こんこん、とベランダに出る扉がノックされた。
「ポーリン、俺だ」
「黒影さん!」
わたしがベランダに通じる扉を開けると、彼は当然のように乙女の部屋に入ってきた。
「黒影さんこんばんは。あなたに聞きたいことが……」
彼はわたしの言葉を遮って「荷物はまとめてあるか?」と尋ねた。
「荷物って?」
「すぐにここから連れ出してやる。そら、着替えをまとめろ」
黒影さんは部屋に造りつけられているクローゼットに歩み寄ると、扉を開いて鞄を引っぱり出した。
「ま、待ってください! わたしを連れ出すって、いったいなにがどうなっているんですか? 突然そんなことを言われても困るんですけど」
「危機の回避には素早い行動が必須だ。冒険者の心得のひとつとして覚えておけ」
「わたしは聖女ですから! 冒険者ではなくって、みんなのアイドル『豊穣の聖女』ポーリンですからね!」
わたしは黒影さんの手から鞄をひったくった。
せっかくキラシュト皇帝と上手く話がまとまったというのに、黒影さんと一緒にここから出ていってしまったら、大変なことになるだろう。

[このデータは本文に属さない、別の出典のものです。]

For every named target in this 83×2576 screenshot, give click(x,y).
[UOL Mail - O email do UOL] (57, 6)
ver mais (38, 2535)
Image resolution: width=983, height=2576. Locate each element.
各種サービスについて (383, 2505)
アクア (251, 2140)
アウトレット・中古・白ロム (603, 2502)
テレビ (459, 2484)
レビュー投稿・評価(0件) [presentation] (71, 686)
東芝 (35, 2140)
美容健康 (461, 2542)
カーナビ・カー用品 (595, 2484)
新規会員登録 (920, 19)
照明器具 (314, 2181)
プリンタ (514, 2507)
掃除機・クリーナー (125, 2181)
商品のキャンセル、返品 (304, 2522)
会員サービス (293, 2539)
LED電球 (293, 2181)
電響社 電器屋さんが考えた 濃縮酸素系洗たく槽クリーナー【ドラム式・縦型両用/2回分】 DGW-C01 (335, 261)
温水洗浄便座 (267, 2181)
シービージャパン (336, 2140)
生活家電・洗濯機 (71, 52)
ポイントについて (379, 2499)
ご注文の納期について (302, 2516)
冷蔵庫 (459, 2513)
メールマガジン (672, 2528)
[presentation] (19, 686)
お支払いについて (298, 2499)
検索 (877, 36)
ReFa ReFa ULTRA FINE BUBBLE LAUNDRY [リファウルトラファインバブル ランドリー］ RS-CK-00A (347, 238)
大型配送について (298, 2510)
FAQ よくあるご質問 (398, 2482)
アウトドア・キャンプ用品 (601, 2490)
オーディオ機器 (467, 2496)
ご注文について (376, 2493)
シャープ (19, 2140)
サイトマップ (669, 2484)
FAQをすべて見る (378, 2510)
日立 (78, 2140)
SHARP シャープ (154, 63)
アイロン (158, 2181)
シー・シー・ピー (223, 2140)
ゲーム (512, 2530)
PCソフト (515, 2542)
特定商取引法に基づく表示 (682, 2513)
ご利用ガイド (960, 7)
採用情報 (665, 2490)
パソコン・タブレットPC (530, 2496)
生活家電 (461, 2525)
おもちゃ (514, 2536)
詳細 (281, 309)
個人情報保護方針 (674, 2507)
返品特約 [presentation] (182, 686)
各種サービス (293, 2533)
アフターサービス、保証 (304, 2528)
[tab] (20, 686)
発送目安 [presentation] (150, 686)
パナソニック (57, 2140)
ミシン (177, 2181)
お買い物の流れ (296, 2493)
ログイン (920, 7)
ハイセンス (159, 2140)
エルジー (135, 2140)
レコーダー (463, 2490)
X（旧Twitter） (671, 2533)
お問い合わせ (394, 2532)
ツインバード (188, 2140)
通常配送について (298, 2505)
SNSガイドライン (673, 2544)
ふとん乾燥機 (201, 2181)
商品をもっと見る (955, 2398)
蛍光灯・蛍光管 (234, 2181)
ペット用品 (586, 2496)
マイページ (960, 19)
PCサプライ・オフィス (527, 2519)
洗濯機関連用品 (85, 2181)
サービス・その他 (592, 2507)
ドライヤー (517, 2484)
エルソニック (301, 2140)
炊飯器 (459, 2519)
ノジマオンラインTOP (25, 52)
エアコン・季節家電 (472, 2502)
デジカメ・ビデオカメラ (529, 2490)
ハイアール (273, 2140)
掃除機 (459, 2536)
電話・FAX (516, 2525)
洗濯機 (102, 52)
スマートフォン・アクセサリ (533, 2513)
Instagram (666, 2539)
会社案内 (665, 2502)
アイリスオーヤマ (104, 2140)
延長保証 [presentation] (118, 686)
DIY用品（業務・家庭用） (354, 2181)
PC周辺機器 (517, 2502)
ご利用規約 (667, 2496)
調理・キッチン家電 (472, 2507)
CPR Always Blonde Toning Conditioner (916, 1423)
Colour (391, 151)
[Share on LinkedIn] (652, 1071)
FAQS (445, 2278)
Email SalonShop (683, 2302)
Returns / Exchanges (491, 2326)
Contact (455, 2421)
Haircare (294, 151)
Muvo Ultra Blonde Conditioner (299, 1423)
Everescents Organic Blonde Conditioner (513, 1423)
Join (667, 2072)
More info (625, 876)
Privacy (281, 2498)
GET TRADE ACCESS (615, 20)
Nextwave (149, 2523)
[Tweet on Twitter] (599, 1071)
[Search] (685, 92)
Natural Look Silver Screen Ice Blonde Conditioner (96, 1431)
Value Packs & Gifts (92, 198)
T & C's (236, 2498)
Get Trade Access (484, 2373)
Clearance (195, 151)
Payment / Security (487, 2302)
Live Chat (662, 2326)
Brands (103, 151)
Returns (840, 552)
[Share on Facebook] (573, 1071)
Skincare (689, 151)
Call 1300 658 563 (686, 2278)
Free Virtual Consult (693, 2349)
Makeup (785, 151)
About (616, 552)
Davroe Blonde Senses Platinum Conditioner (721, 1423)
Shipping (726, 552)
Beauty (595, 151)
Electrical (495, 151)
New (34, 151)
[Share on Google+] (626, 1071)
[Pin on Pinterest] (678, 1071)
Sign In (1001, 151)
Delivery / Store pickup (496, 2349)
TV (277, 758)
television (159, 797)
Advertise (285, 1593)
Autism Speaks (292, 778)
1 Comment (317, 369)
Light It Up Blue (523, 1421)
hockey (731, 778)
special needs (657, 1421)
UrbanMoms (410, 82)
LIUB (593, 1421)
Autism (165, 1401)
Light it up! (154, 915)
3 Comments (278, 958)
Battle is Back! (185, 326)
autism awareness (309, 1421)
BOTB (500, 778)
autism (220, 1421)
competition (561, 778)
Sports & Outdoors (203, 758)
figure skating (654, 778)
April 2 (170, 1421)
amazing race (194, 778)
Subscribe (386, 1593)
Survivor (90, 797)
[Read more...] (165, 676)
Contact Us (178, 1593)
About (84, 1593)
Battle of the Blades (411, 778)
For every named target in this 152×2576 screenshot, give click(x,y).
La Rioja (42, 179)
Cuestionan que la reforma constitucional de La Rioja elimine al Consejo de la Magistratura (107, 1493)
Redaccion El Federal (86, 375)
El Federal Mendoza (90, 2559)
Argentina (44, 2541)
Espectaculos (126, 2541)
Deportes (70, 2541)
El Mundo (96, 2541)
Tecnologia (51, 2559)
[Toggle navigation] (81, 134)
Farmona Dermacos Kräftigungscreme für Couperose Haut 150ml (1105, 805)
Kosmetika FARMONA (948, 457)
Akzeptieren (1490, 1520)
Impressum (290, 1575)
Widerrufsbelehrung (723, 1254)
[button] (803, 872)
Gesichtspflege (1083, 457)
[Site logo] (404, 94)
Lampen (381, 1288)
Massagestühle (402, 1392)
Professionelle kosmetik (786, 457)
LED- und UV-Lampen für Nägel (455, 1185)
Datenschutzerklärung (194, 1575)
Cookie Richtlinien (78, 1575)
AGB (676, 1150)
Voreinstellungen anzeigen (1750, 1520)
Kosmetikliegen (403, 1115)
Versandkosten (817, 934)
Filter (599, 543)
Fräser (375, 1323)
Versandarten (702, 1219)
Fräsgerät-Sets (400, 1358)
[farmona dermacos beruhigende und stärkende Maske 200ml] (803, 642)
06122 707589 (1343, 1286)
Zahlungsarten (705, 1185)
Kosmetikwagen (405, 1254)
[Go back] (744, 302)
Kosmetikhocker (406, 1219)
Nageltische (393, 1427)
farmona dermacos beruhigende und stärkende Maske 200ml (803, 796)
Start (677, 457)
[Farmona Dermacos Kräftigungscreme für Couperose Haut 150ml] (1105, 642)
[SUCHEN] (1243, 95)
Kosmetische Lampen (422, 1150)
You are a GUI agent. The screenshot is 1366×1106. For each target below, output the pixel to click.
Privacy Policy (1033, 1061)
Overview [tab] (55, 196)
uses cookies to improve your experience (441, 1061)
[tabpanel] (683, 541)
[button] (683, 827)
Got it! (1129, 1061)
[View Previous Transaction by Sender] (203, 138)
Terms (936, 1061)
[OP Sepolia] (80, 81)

「ダメですよ、わたしはここを離れるわけにはいきません」
「身代わりを連れてきたから大丈夫だ」
黒影さんは素早くベランダに出ると「そら、来い、来い」となにかを連れてきた。
部屋の中に入ってきたのは、白い豚だった。
……ちょっと、黒影さん!
わたしの身代わりが人ですらなく『シロブタ』だなんて、ディスるにもほどがあるわ!
「これがわたしの『身代わり』なんですか? いくらなんでも酷すぎます、どうして豚を……」
「これを見ろ」
黒影さんは豚の顔をわたしに向けた。白くて大きな豚は、つぶらな瞳で『んぶっ』と鳴いた。
「この豚の瞳を見ろ」
「……まあ珍しい、青い目の豚さんだわ……」
「そうだ。しかも」
黒影さんは腕を組み、カッコよくポーズを決めて「この豚は、太陽の下では産毛が金色に光るのだ」とドヤ顔をした。
「産毛が……金色に……」
「青い目に金の産毛の白い豚が残されていたらどうなると思う?」
「くーろーかーげーさーんー」
「誰かに呪われてお前の姿が変わったのだと、皆は思うだろう」
思うかよ! そんなこと、絶対に思わねーよ!
わたしは激しく突っ込みたい気持ちを抑えて、ドヤ顔のシュッとしたイケメン(顔半分は)を睨んだ。
「早く荷物をまとめろ」
「黒影さん、せっかくですがその計画にはかなり無理が感じられます」
「大丈夫だ。俺の連れていく場所に匿えば、めったなことでは見つからない。あの村はそういう場所なんだ」
「え、村って、もしかして……あっ」
ああ、間の悪いことに!
わたしの侍女ーズが、夜中にお腹が空いた時用のおやつをたくさん持ってやってきてしまった。
「ポーリンさま、その方は?」
「まさか、曲者でございますか!?」
すると、素早くわたしを背中に庇った黒影さんは低い声で侍女ーズに言った。
「お前たちはポーリンの敵か? それとも味方か?」
彼の背後から、なにやら不穏な気が噴き出している。効果音をつけるなら『ゴゴゴゴゴ』である。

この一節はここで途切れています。